The word "Open" may appear in some of the lines below. State how many lines contain it, and write only that number.

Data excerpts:

----------

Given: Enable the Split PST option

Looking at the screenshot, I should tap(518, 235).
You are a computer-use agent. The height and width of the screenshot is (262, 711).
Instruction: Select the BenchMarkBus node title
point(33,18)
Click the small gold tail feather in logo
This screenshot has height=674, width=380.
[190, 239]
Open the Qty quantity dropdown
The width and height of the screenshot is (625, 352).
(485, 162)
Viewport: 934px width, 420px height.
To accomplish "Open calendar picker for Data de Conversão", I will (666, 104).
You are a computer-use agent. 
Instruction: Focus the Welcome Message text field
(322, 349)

----------

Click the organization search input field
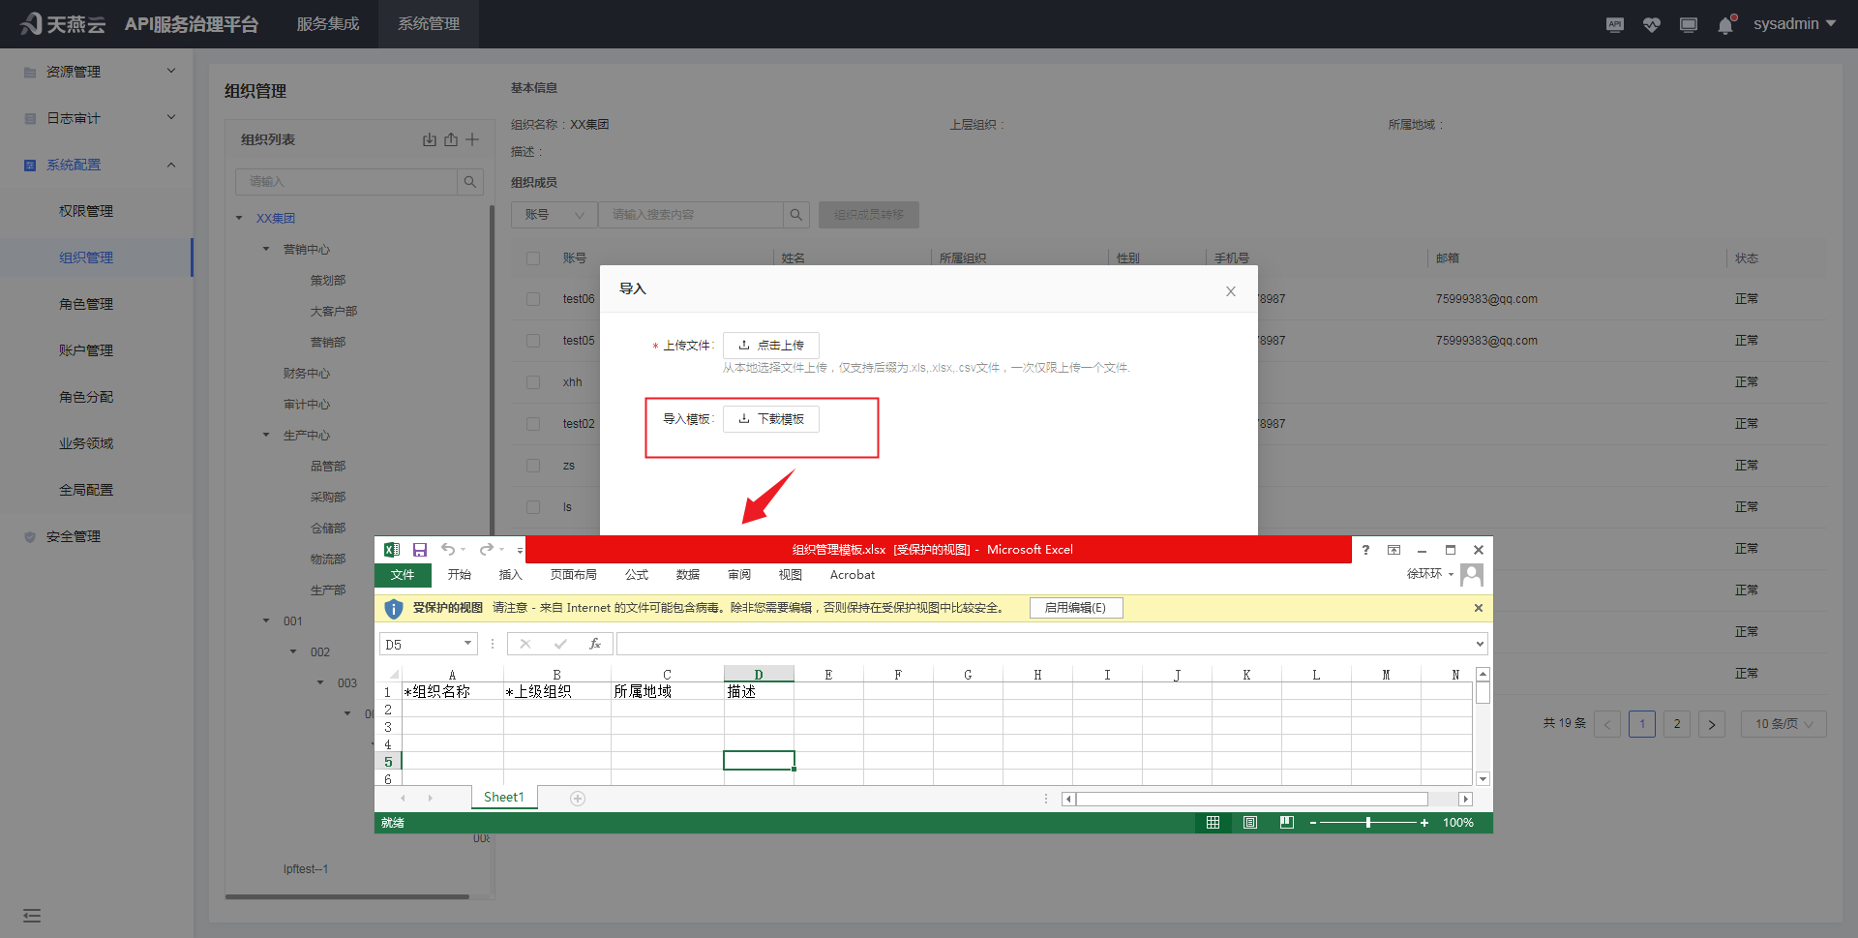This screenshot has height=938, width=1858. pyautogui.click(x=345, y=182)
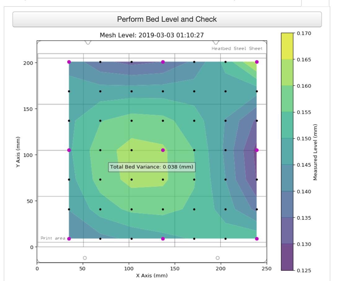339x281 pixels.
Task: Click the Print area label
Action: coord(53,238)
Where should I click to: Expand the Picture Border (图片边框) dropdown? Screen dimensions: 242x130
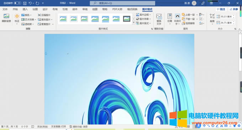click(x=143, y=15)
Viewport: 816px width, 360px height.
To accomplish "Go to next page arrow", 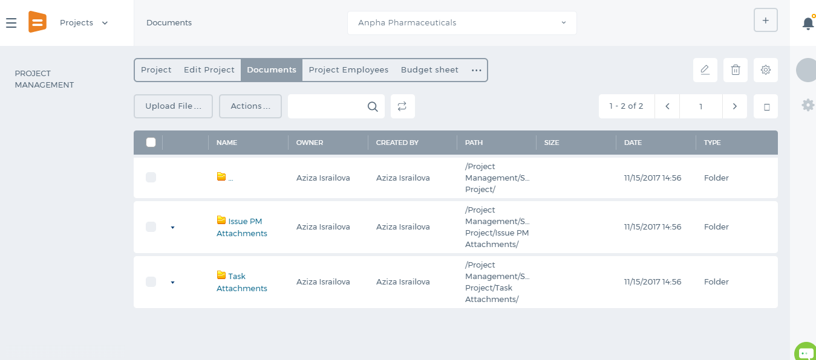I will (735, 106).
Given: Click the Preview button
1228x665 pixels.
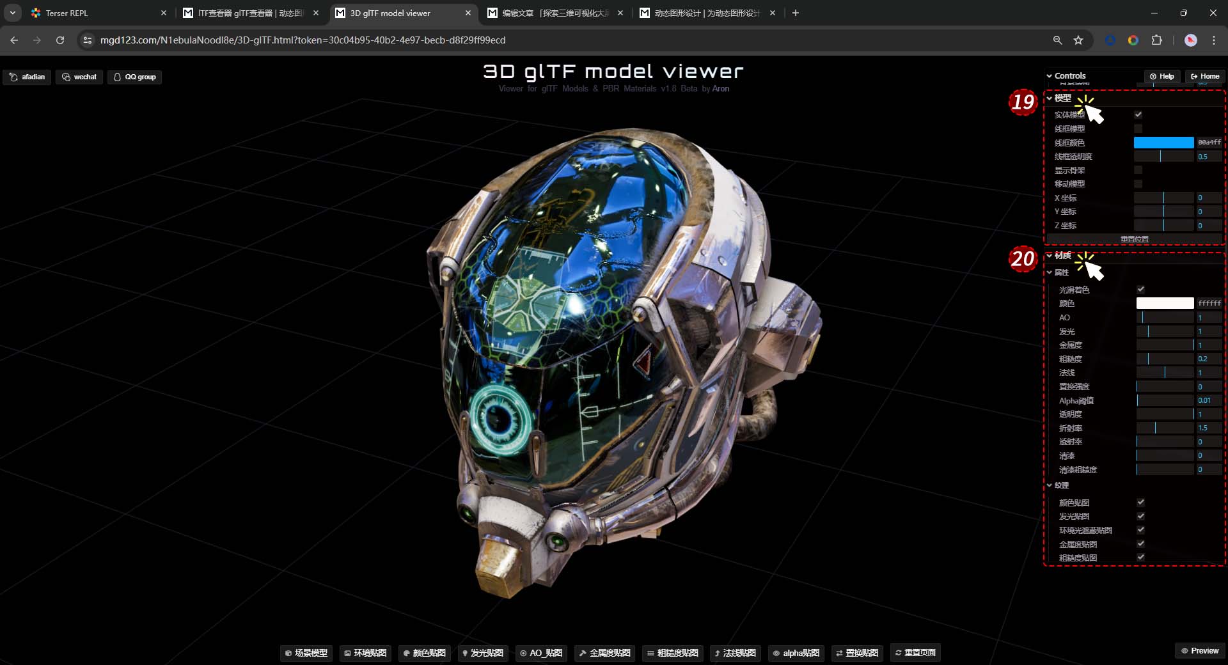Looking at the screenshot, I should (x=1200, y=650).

----------

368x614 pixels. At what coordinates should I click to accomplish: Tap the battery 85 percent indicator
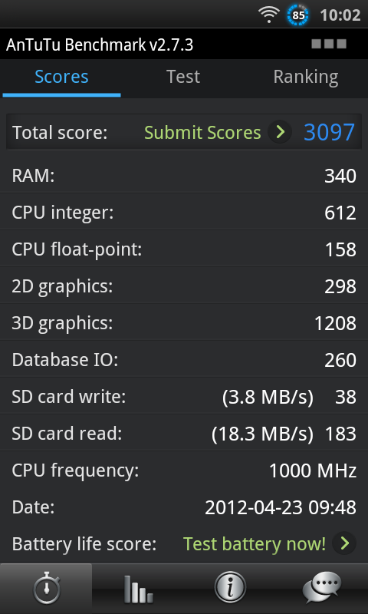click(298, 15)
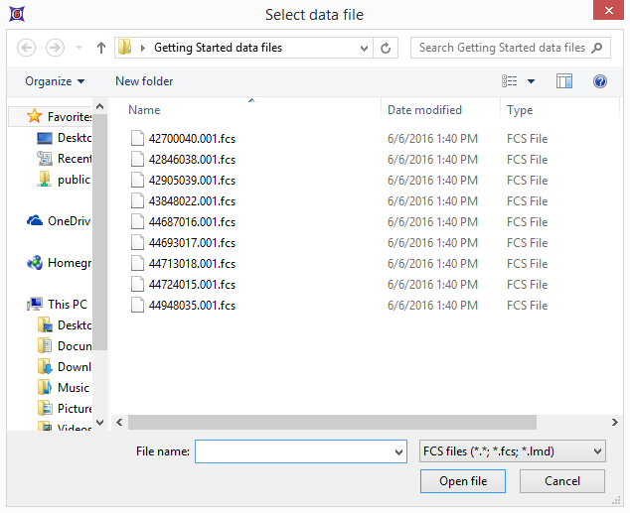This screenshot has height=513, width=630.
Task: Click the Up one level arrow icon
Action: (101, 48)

----------

#### RESPONSE
2